On FreeBSD 4.9, UFS, softupdates, SCSI, smX.0.0.12, relay 5000 messages, 100 threads:
logging | time |
same disk, smioerr | 137-141 |
same disk, smioout | 104 |
RAM, smioerr | 104 |
This means there is a performance hit of about 35 per cent if smioerr is used instead of smioout. The former uses line buffering, hence there are more writes involved.
The program checks/t-net-0.c can be used for very simple performance test of local TCP/IP (AF_INET or AF_LOCAL) communication. This function uses the SM I/O layer on top of sockets. Some of the options which are available are listed below:
-b n | set buffer size to n, default 8192 |
-c n | act as client, write n bytes |
-s n | act as server, read n bytes |
-R n | read and write n times |
-u | use a Unix domain socket |
The numbers reference the machines listed in Section 5.2.1.1.
1:
-R | -c | time INET | time LOCAL |
100000 | 32 | 15 | 10 |
100000 | 64 | 19 | 12 |
100000 | 128 | 24 | 17 |
100000 | 256 | 31 | 25 |
100000 | 512 | 49 | 43 |
100000 | 1024 | 84 | 81 |
7:
-R | -c | time INET | time LOCAL |
100000 | 32 | 10 | 7 |
100000 | 64 | 11 | 7 |
100000 | 128 | 13 | 9 |
100000 | 256 | 17 | 14 |
100000 | 512 | 23 | 20 |
100000 | 1024 | 37 | 35 |
8:
-R | -c | time INET | time LOCAL |
100000 | 32 | 51 | 41 |
100000 | 64 | 57 | 46 |
100000 | 128 | 66 | 60 |
100000 | 256 | 97 | 86 |
100000 | 512 | 148 | 138 |
100000 | 1024 | 250 | 243 |
9:
-R | -c | time INET | time LOCAL |
100000 | 32 | 67 | 52 |
100000 | 64 | 74 | 59 |
100000 | 128 | 85 | 71 |
100000 | 256 | 114 | 97 |
100000 | 512 | 159 | 148 |
100000 | 1024 | 263 | 246 |
11:
-R | -c | time INET | time LOCAL |
100000 | 32 | 99 | 89 |
100000 | 64 | 108 | 94 |
100000 | 128 | 138 | 115 |
100000 | 256 | 141 | 151 |
100000 | 512 | 199 | 221 |
100000 | 1024 | 346 | 373 |
Notice: these times vary wildly since the machine is used by several people.
13:
-R | -c | time INET | time LOCAL |
100000 | 32 | 46 | 38 |
100000 | 64 | 59 | 48 |
100000 | 128 | 78 | 70 |
100000 | 256 | 120 | 110 |
100000 | 512 | 203 | 192 |
100000 | 1024 | 376 | 358 |
Just a preliminary number: On system 1 the example program examples_c/bench_001.c achieves about 1 to 1.5 millions lookups per second (this is for a data length of 20 bytes and a cache size of 64MB, which more or less means direct memory access, no disk I/O). Taking the results from 5.4.1 into account means that this is factor of 100 faster than performing lookups over a generic TCP/IP connection. This certainly must be taken into account for the decision how and where to incorporate DB lookups.
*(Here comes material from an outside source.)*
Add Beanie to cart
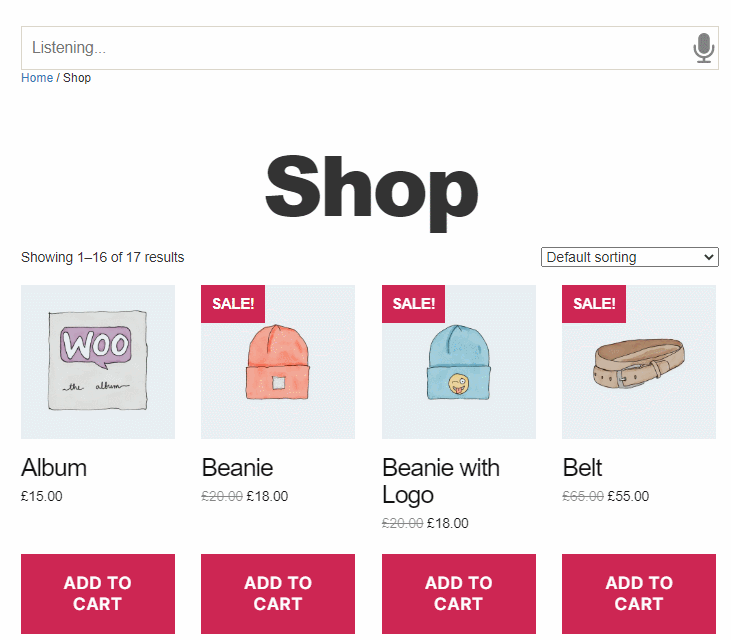The width and height of the screenshot is (731, 640). point(278,593)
Using larger data sizes (256 to 512 bytes) and smaller caches (10000 bytes) cause a significant drop in performance: a sequential lookup of all data varies from 60000 to 10000 lookups per second (on system 1).
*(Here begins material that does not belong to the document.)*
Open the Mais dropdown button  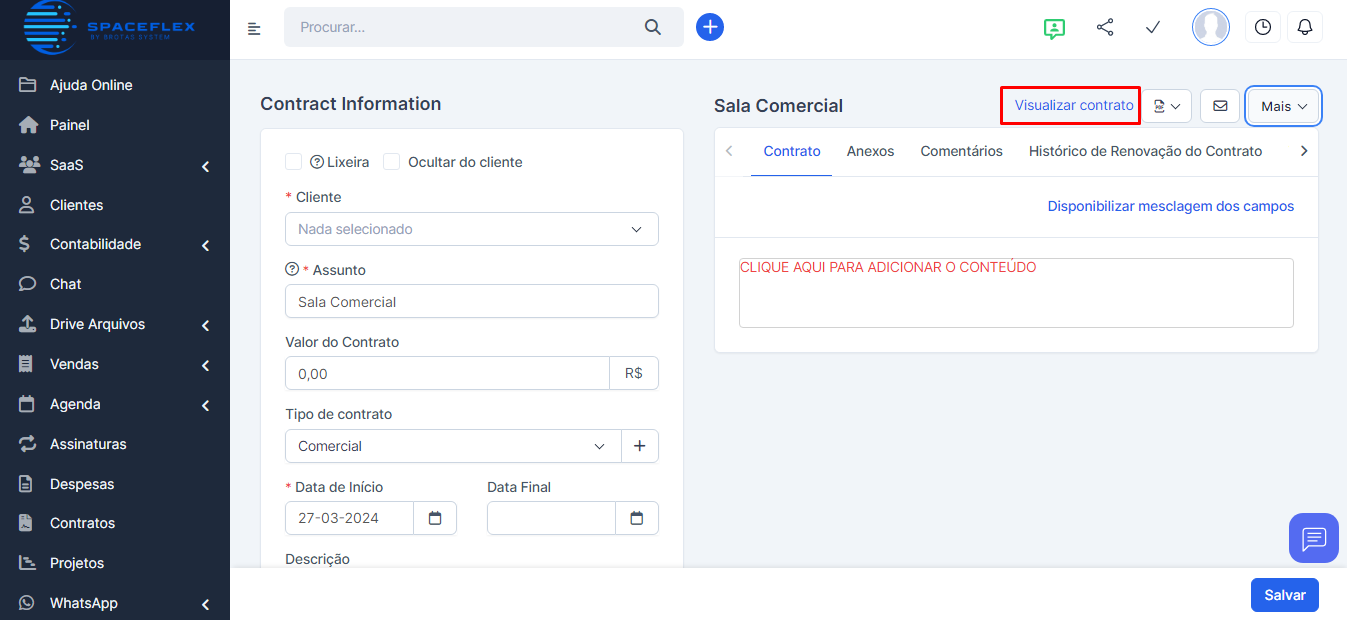pos(1283,106)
Random access goes down as much as 1000 to 2000 lookups per second.
On AIX, sm_snprintf() is about 2 times slower than snprintf(). On SunOS 5.8 it's about 1.3, on FreeBSD there is no difference (which isn't surprising since it's almost the same code). It might make sense to use the native snprintf() version on some platforms, however, this isn't possible anymore due to the extensions in sm_snprintf() (which supports more format specifiers, e.g., for constant strings).